• **TASK TO COMPLETE**
Using the listing below, give again exactly the lines from the line with "This screenshot has height=251, width=486." to the line with "Given: Click the GPU temperature 71°C reading", inclusive, without the pictures.

• **RECORDS PROVIDED**
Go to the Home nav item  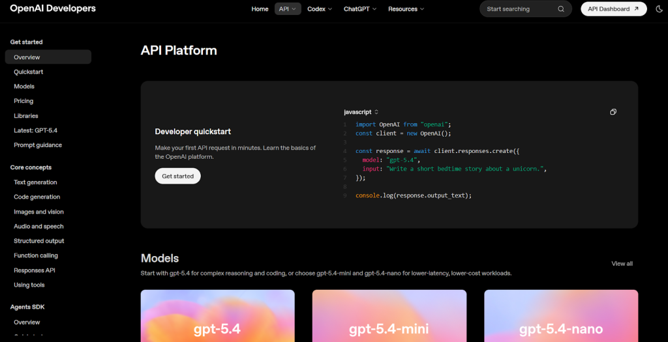coord(260,9)
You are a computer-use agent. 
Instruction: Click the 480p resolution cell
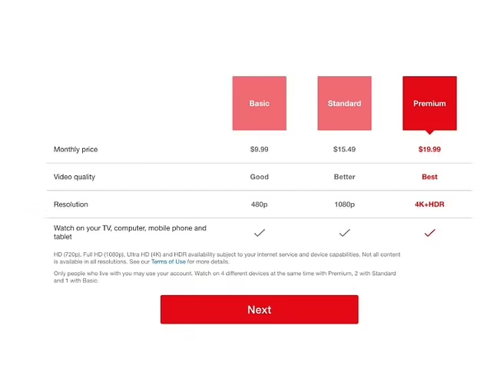260,204
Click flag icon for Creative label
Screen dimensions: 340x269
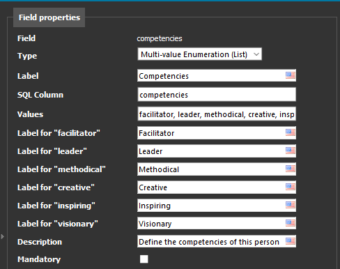point(291,187)
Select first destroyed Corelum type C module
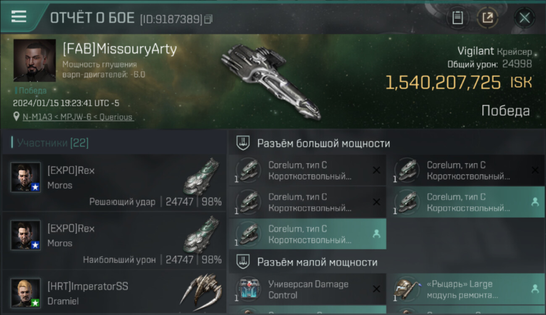Screen dimensions: 546x315 (307, 170)
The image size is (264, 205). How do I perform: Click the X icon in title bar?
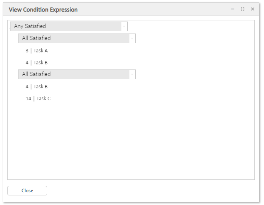click(252, 9)
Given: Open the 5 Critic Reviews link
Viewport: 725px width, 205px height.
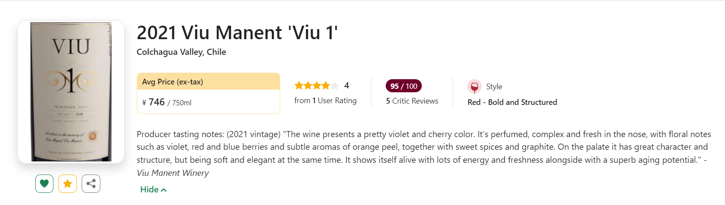Looking at the screenshot, I should point(412,101).

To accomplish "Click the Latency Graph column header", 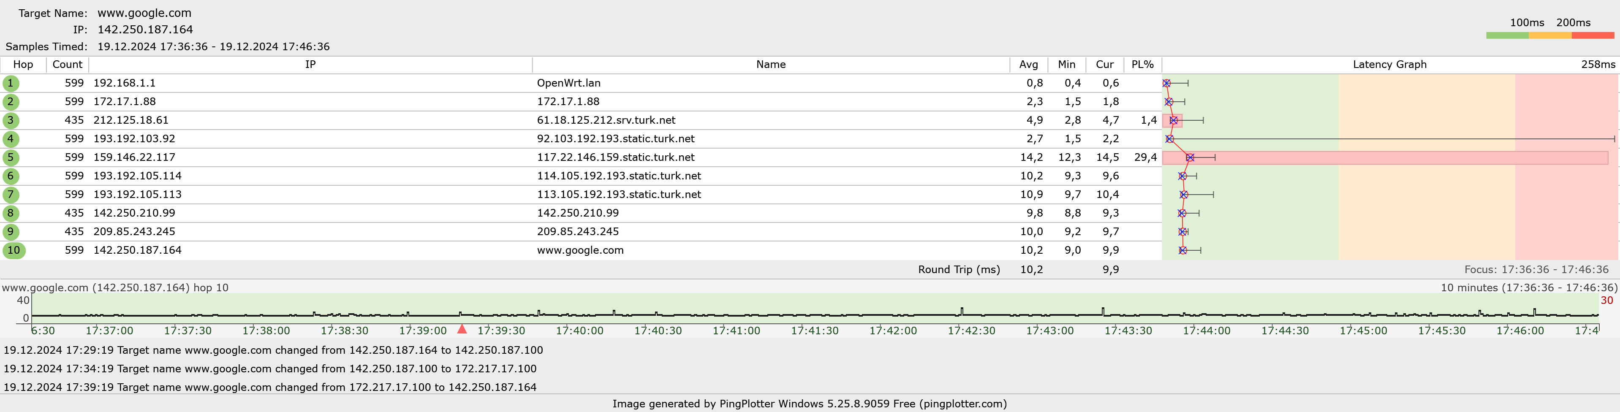I will (1389, 65).
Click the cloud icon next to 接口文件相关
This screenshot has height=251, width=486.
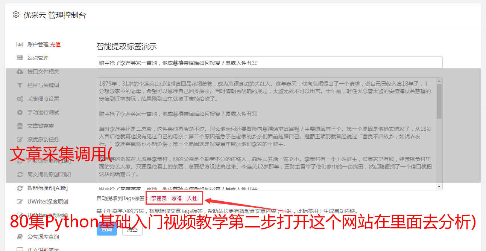20,72
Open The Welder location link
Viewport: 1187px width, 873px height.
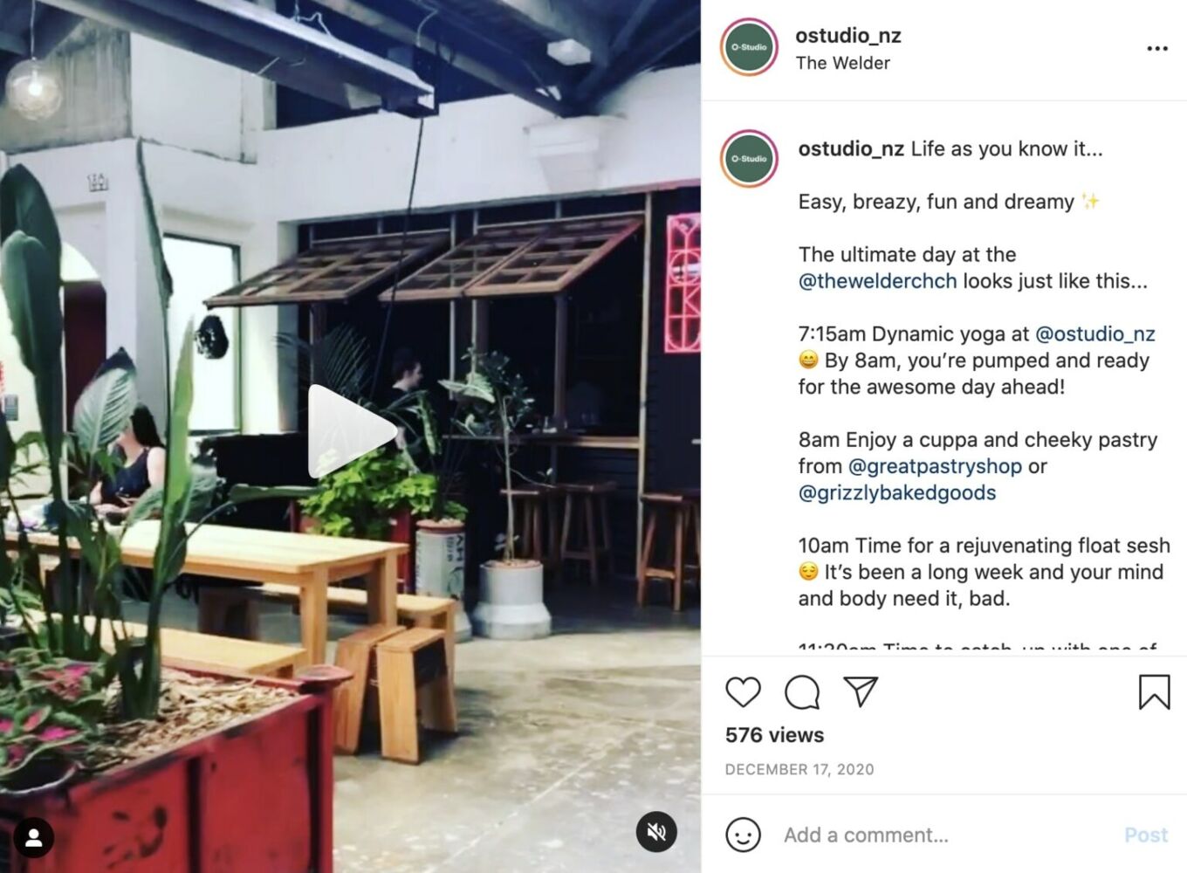coord(843,63)
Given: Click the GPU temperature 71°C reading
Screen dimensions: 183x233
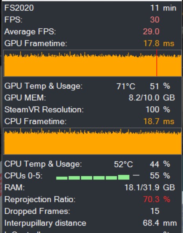Looking at the screenshot, I should pos(126,86).
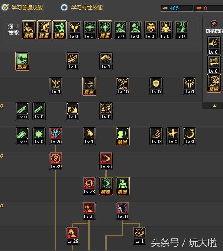Click the Lv 23 skull skill icon
The image size is (223, 251).
tap(89, 186)
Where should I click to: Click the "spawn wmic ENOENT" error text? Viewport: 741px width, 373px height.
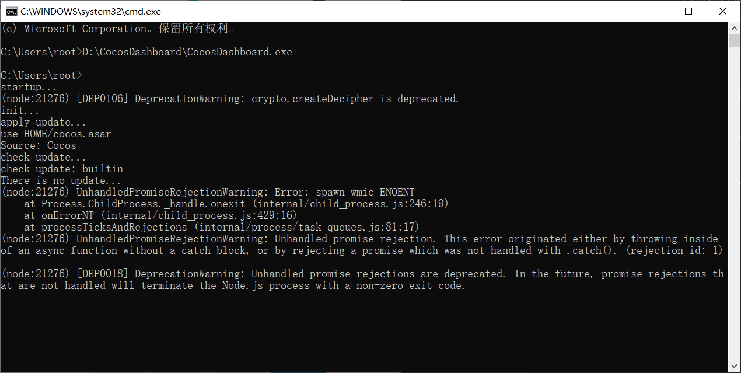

• **RESULT FOR THIS EXERCISE**
This screenshot has height=251, width=486.
20,72
Open The Welder location link
Viewport: 1187px width, 873px height.
coord(843,63)
Given: Click the GPU temperature 71°C reading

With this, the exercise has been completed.